_Given data_:
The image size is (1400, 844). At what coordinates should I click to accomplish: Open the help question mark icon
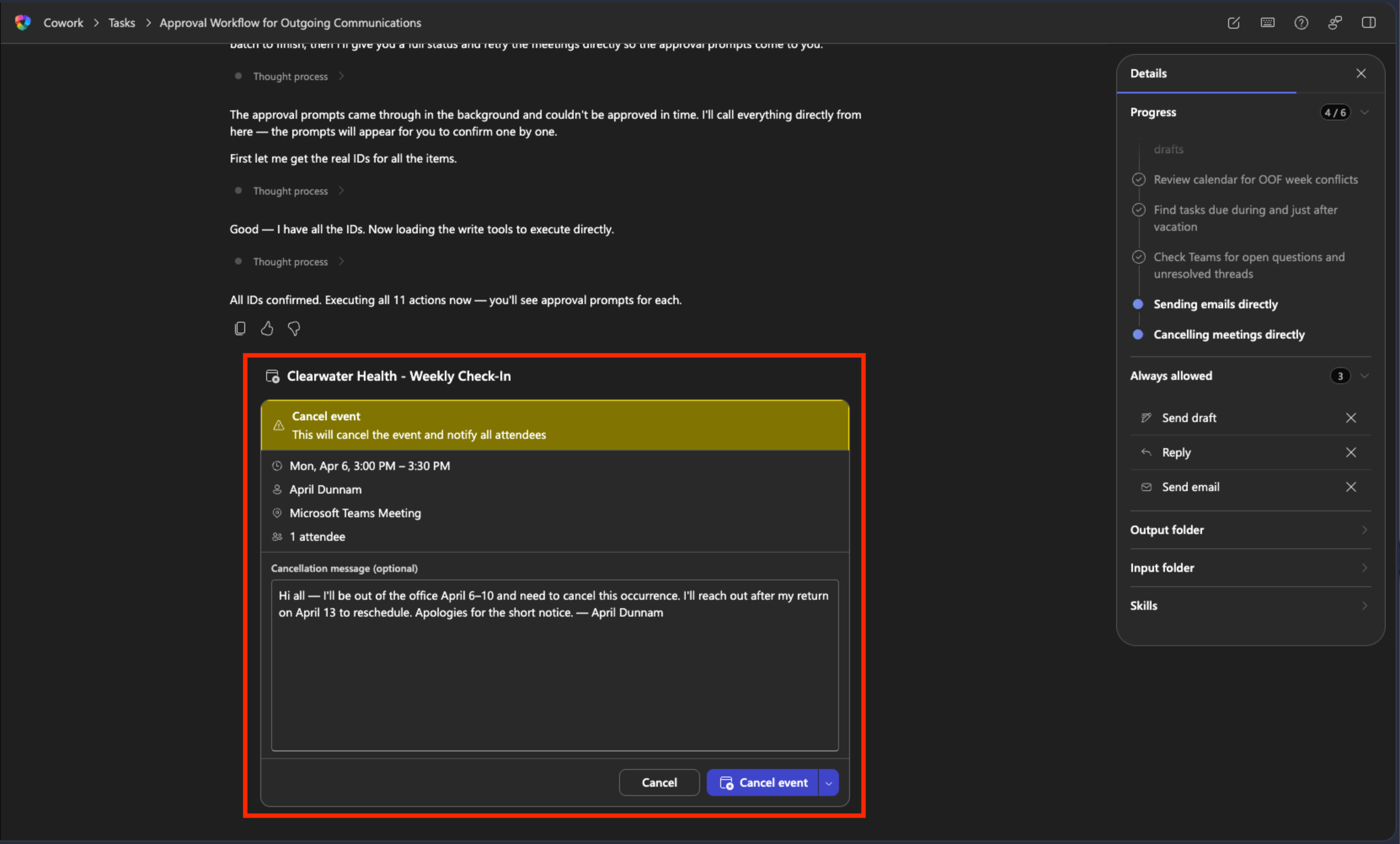pos(1301,23)
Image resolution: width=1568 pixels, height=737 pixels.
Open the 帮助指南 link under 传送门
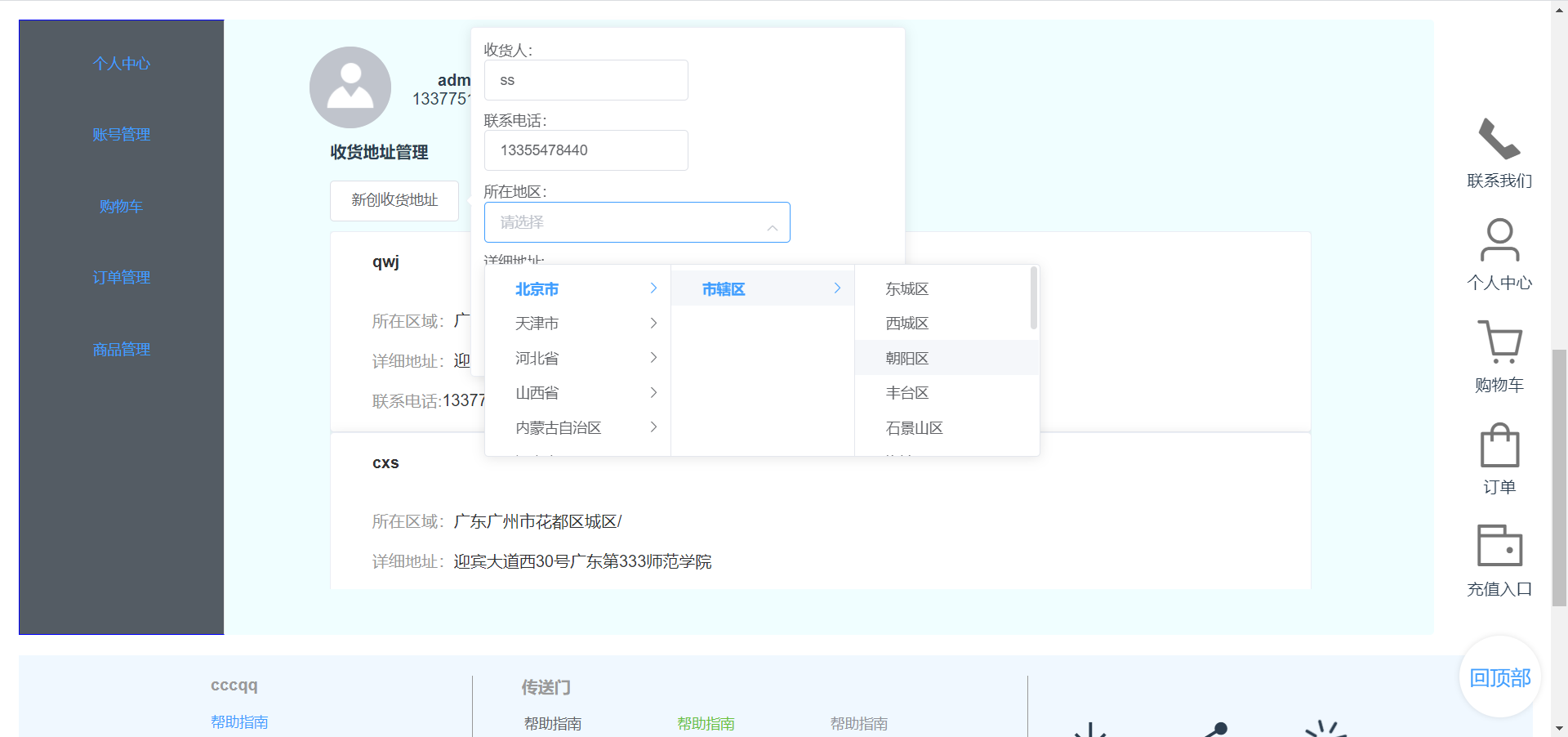pyautogui.click(x=552, y=723)
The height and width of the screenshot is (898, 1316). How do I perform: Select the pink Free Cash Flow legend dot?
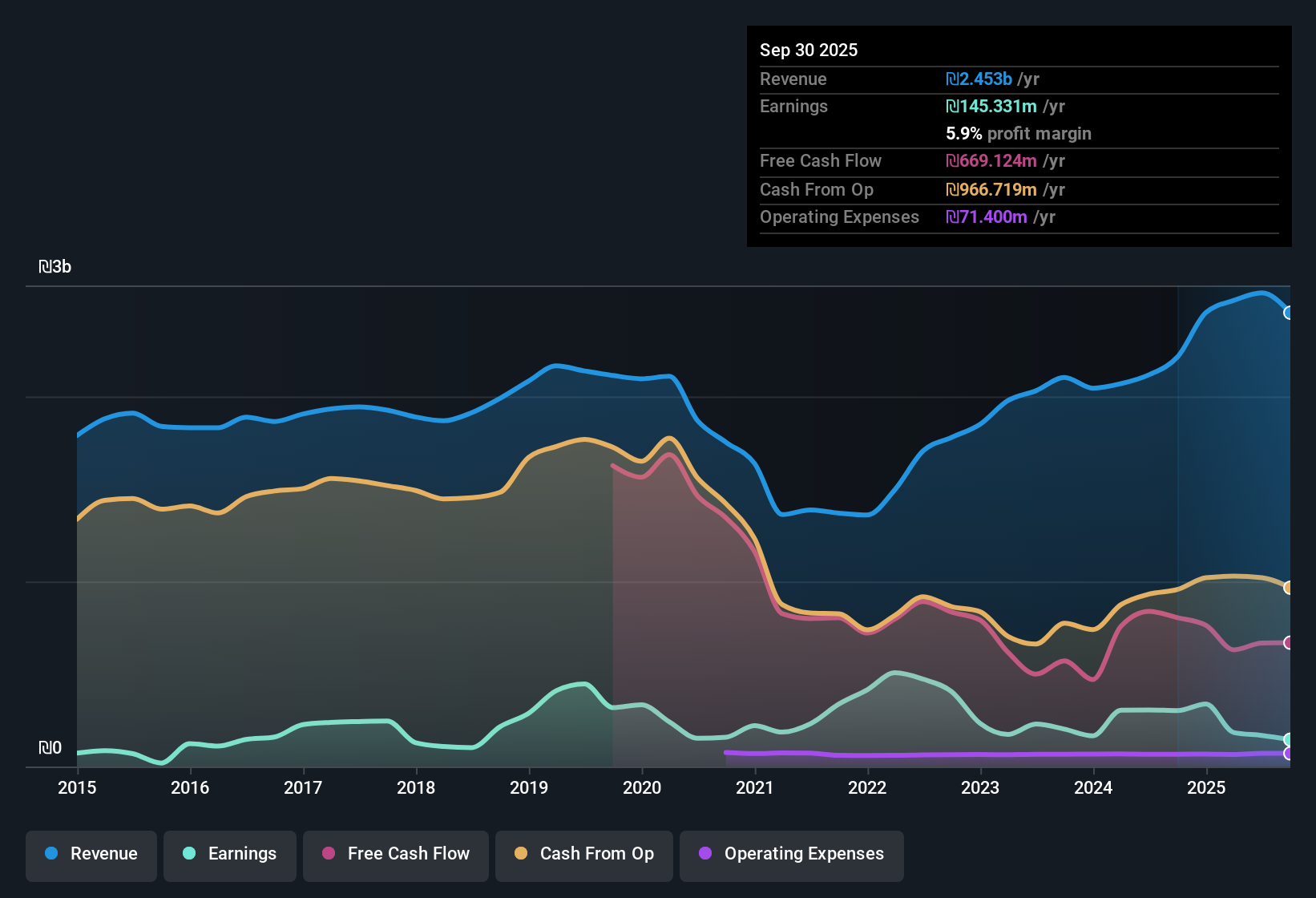(x=328, y=854)
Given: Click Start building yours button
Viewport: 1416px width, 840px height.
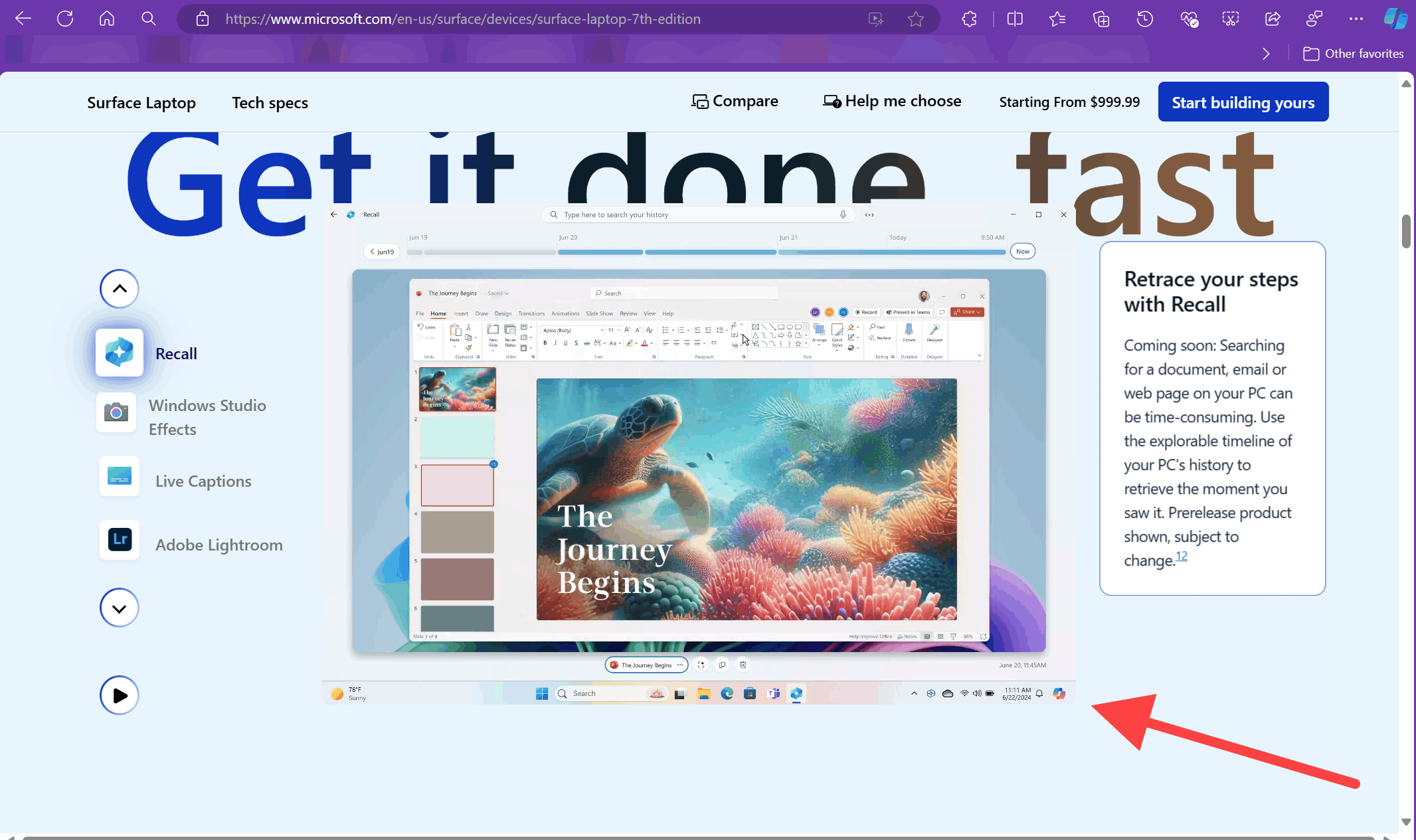Looking at the screenshot, I should (x=1243, y=102).
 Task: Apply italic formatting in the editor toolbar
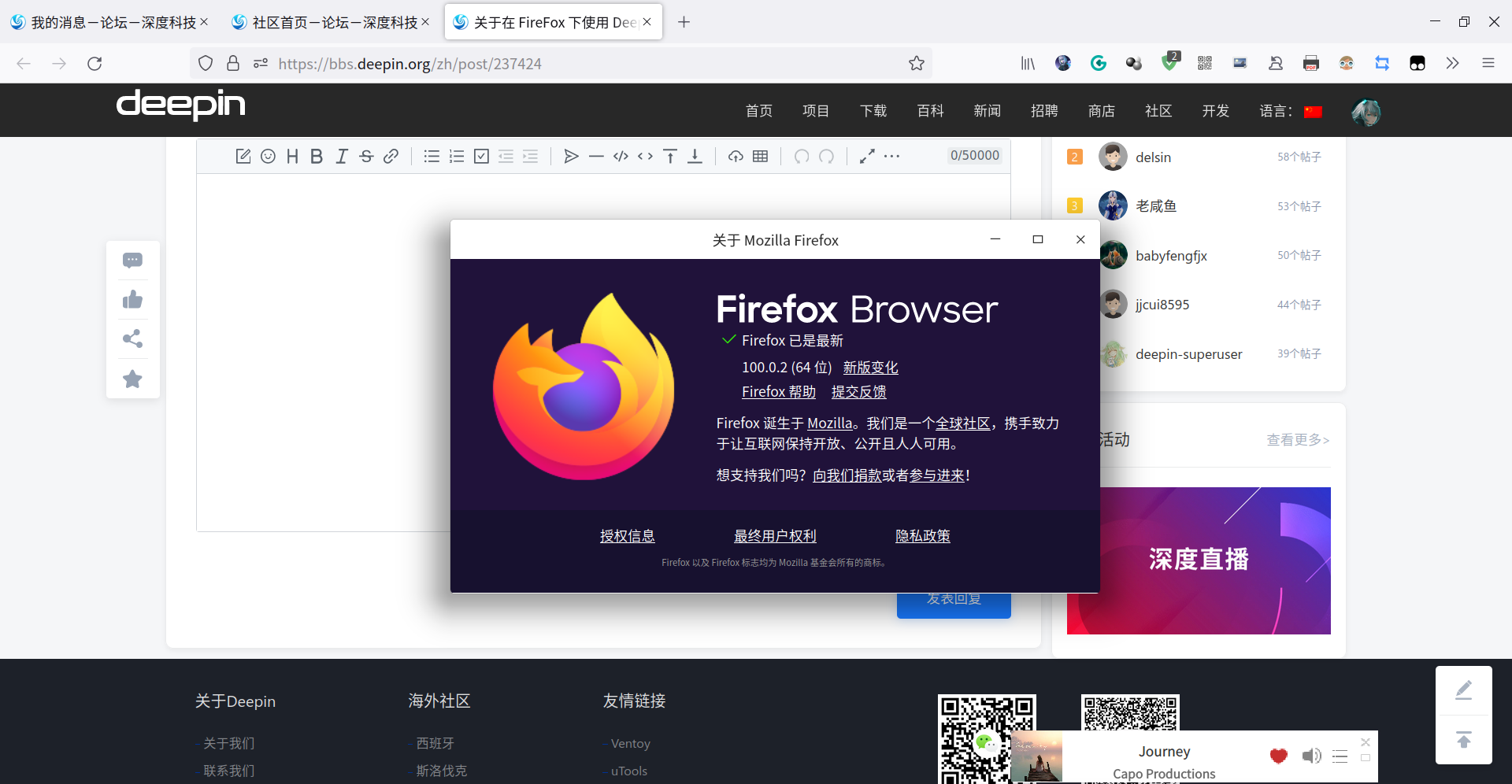[x=341, y=156]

_Problem to work on_:
Only the pictures are to be left out; everything else in the entries above must be duplicated exactly.

_Problem solution_:
The image size is (1400, 844). At what coordinates should I click to accomplish: Open the help question mark icon
pos(1301,23)
Image resolution: width=1568 pixels, height=737 pixels.
Open the 帮助指南 link under 传送门
pyautogui.click(x=552, y=723)
The height and width of the screenshot is (898, 1316). How do I perform: Select the pink Free Cash Flow legend dot?
(x=328, y=854)
Given: Click Start building yours button
Viewport: 1416px width, 840px height.
Looking at the screenshot, I should (x=1243, y=102).
 Task: Apply italic formatting in the editor toolbar
[x=341, y=156]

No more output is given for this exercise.